6/10
My Least Favorite Peckinpah
5 December 2002
I consider myself a Peckinpah fan, but this film doesn't cut it.

It doesn't have any real structure apart from the opening/closing scene of Garrett getting shot, which frames the narrative from decades earlier. Maybe the desultory aimlessness of Garrett and Billy just going here and there without particular motivation was Peckinpah's point about a worn-out Western experience; but it didn't do it for me. I couldn't feel the characters, except superficially. You want to FEEL a Peckinpah character, try Bring Me the Head of Alfredo Garcia.

The opening scene and credits are great, with wonderful freeze frames of the characters' faces that would be museum-worthy photographs in their own right.

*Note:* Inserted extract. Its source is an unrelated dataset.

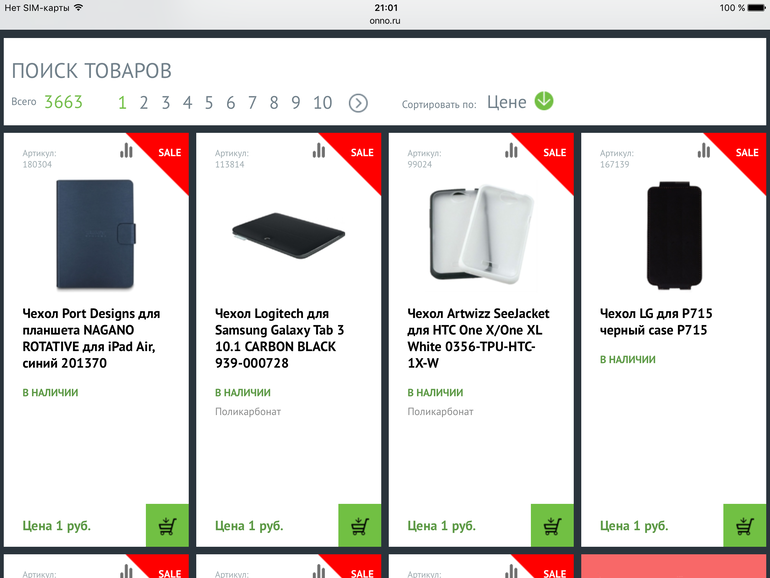
Task: Compare item with article number 99024
Action: [x=512, y=150]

And I love the rifle shot taken in the later time period that seems to end up in the earlier one. Nice Peckinpah touches.

Coburn, awesome in Peckinpah's Cross of Iron, seems to just be doing what he has to; it's like he isn't trying hard. Kristofferson puts on a certain look for this film - a smile that says `I'm SO good at this risk-my-life outlaw stuff that I can do it and be relaxed at the same time.' The problem is that it's a `look' like Zoolander has a `look'; Kristofferson never offers any emotional variety, he's just always sporting his smile. Now Dylan, that's a different story. He's such a mousey anti-presence, it left me wondering if, god forbid, I (and all the other non-actors out there) would look that pathetic up on the big screen.

The Dylan soundtrack was good for the most part, conveyed a flavor I liked, but sometimes it just seemed mistaken, particularly in the last half of the film.